What do you wish surgeons knew about anesthesia?

This forum made possible through the generous support of SDN members, donors, and sponsors. Thank you.
Thanks for clarifying regarding potency. The thought process regarding vicodin vs morphine is that I would be giving 5mg of vicodin for tourniquet pain, use the local block for surgical site analgesia, and thereby avoid 10mg of morphine which was actually given recently to one of my patients resulting in urinary and shortness of breath symptoms after discharge. Just trying to better understand how to prevent post op analgesia complications, thanks again for all of your help, my apologies for any offensive remarks.

Members don't see this ad.
 
Thanks for clarifying regarding potency. The thought process regarding vicodin vs morphine is that I would be giving 5mg of vicodin for tourniquet pain, use the local block for surgical site analgesia, and thereby avoid 10mg of morphine which was actually given recently to one of my patients resulting in urinary and shortness of breath symptoms after discharge.

Your 5 mg Hydrocodone dose (Vicodin) is in the same neighborhood of efficacy as the 10 mg of morphine. Some patients are just sensitive. Do I personally use morphine for those cases? No because it hangs around for a long time, though so does hydrocodone. I stick to fentanyl if I need any opioid since it goes away much faster.
 
Tourniquet pain can be a challenge to treat even for anesthesiologists, and it's impossible to prevent in many patients. The best antidote is a fast procedure (and most podiatry cases don't qualify). The only way I can see this done under local is without a tourniquet.

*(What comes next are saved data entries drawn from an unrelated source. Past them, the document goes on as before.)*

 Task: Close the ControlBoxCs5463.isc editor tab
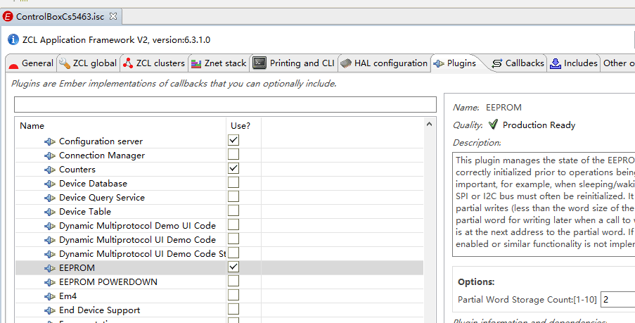tap(114, 16)
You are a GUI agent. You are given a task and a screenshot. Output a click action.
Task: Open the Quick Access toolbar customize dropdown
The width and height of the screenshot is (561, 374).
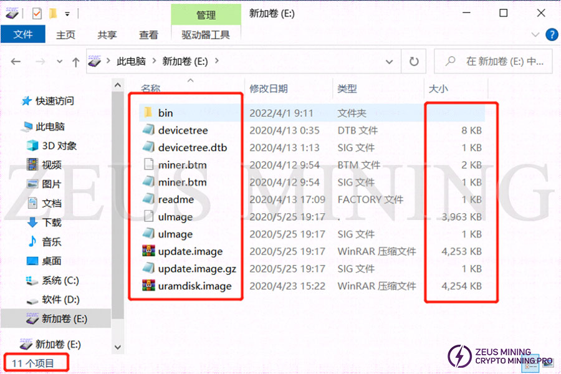(67, 13)
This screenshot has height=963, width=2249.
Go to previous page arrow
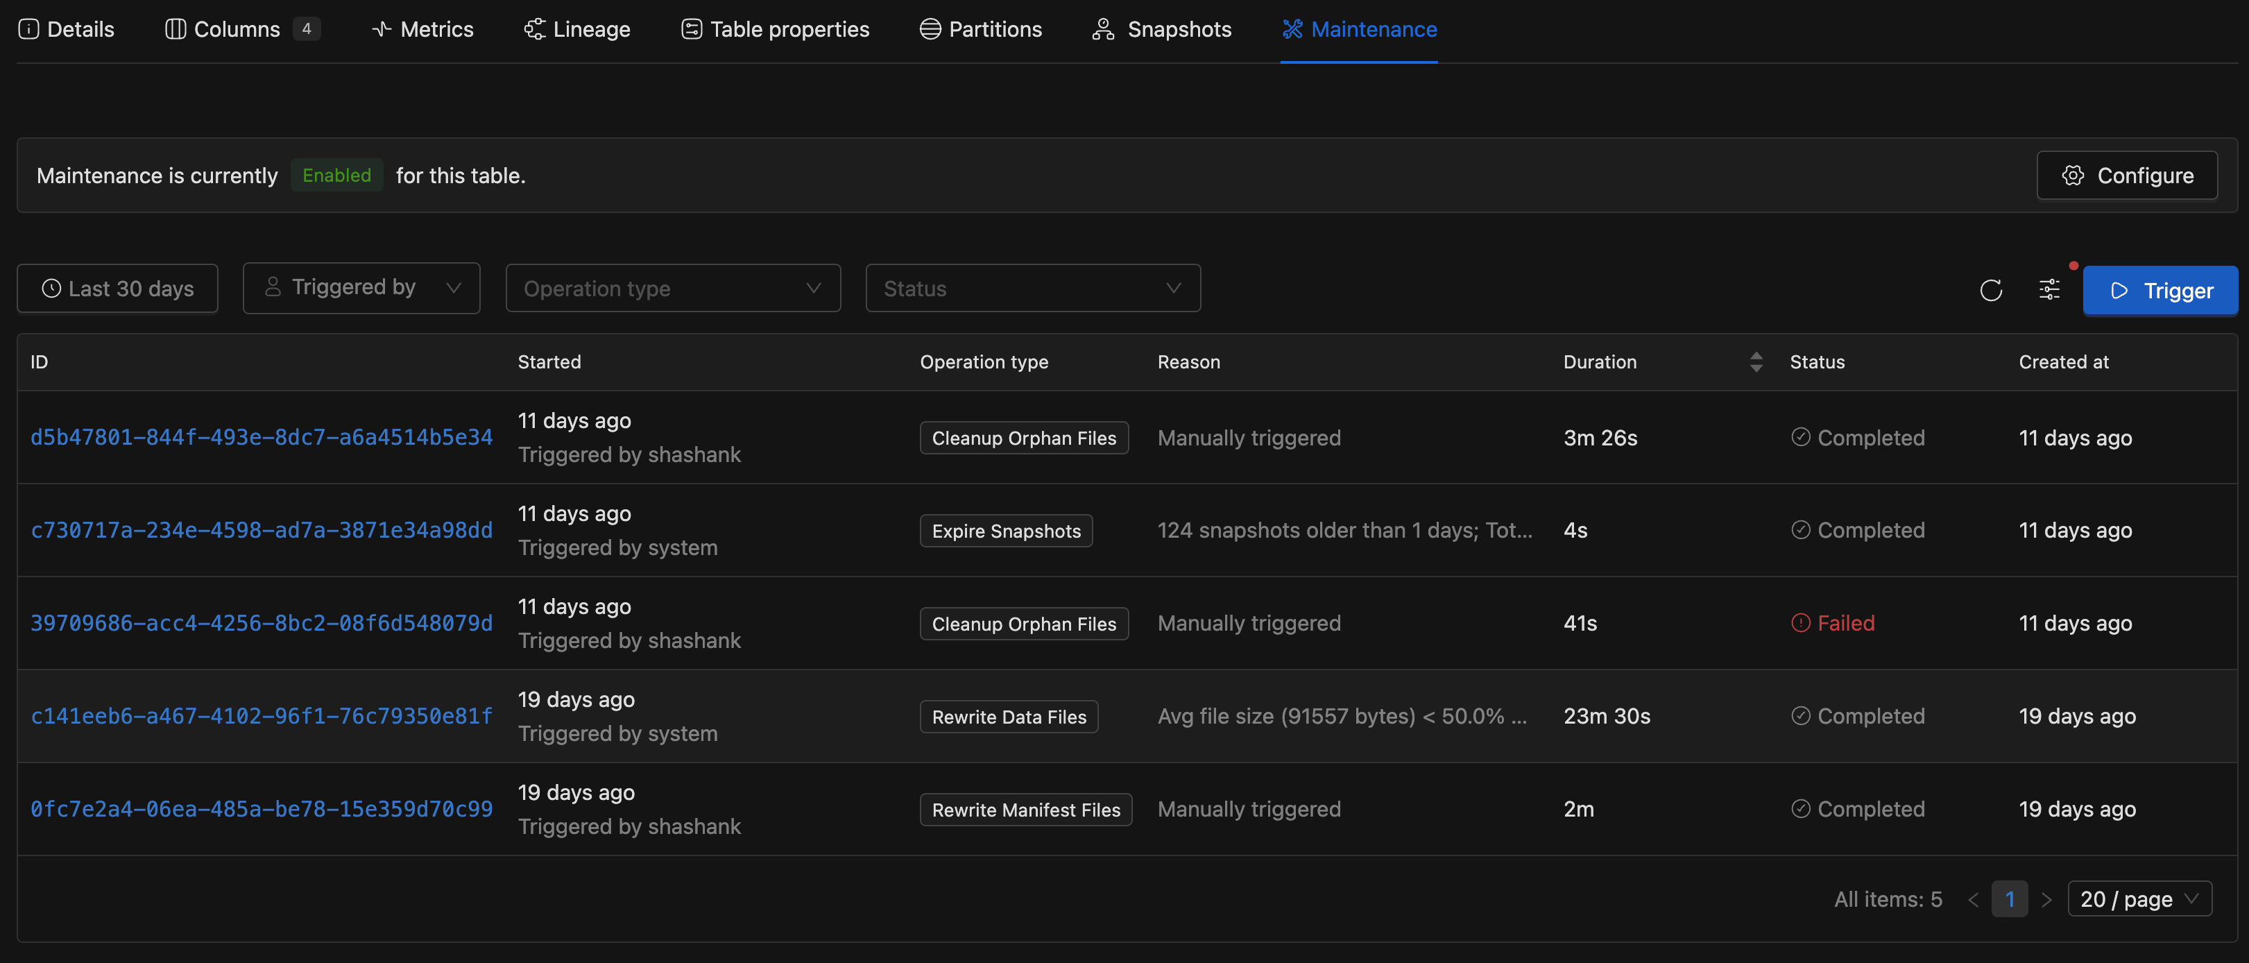(x=1973, y=899)
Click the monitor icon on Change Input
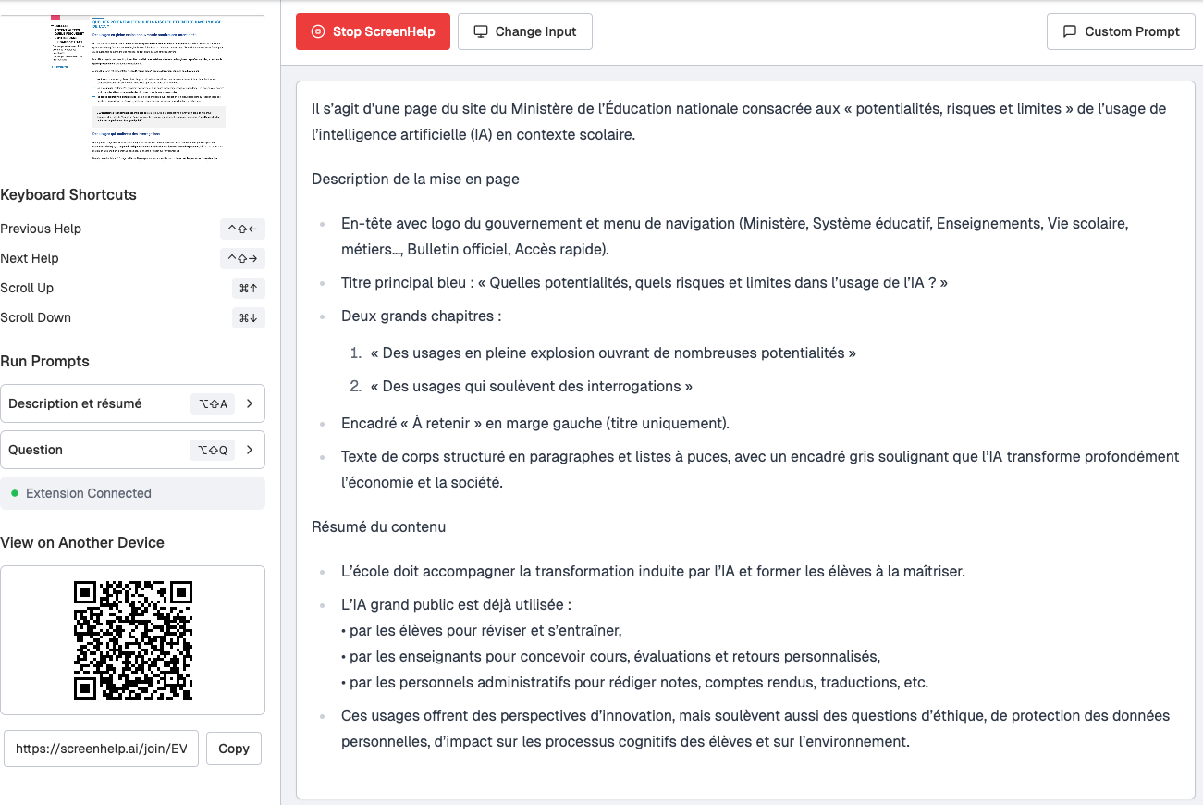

Bolusing 10 of morphine to an elderly patient is inexcusable. The solution is to try to find a good anesthesia team that you enjoy working with, and make sure you request them every time. Surgeons tend to think that MAC is easy, but it can require more work and experience than general anesthesia, so you'll want somebody well-versed in it.
 
  • Like
Reactions: 1 users
Members don't see this ad :)
Thanks for the replies. I am still trying to answer whether it is appropriate for me to take the approach of "this is my patient, I prescribe the postop meds and will handle the pain after the case, please don't give 10mg morphine after I have given a block and please don't give toradol as my post op protocol includes ibuprofen 400mg every 6 hours and my block will last as long as toradol anyway" versus "I'm just the surgeon and anesthesia is your domain and I won't tread on your territory."
If you aren't going to deal with the patient in the PACU yourself, and you're not, a suggestion like "try to limit opiates" is probably enough.
Don't be closed minded to multi modal analgesia. It's a good way to limit opiates for one, and it can smooth out the post op course. It's not as simple as DC to home in an hour and start home meds when block is wearing off. If you ask to limit opiates and they are shotgunning 5-10 mg at a time, vs titration to effect that's a new problem.
0.5 mcg/kg of Precedex 30 min before wake up might smooth your .mil potential PTSD patients with minimal post op discharge delays. Suggest that instead of opiates.
PS fentanyl is actually a better drug for you as it is easier to titrate than morphine for tourn pain, etc and is more forgiving than morphine if they are a little heavy handed. Your lack of understanding anesthesia is becoming more apparent.
Feel free to do the cases alone with a Tylenol and Music if you want, but your patients will be the losers.
Communication is the key to smooth things out, explain what you want, and then you have to trust that the anesthesia experts actually know what they are doing with regards to anesthesia.
PPS perhaps the morphine did cause your patients post op issues, but unless they gave a dose of narcan and things suddenly got better, there's really no proof that was the cause. Though 10mg in an elderly patient sounds excessive if given as a bolus.
 
Last edited:
Communication is the key to smooth things out, explain what you want, and then you have to trust that the anesthesia experts actually know what they are doing with regards to anesthesia.

This x1000. If you (podiatrist) want to handle PACU pain issues, you are more than welcome to, but I'm guessing you are like the majority of your surgical colleagues and don't want to be hammer-paged in the OR to deal with the inevitable pain issues from the "5mg of vicodin for tourniquet" plan from the previous case.

Another thing to consider is that if you've communicated your plan/concerns with the CRNA and they're still making the same mistakes, you can also try to arrange to work with anesthesia providers who know/understand you better, assuming scheduling permits.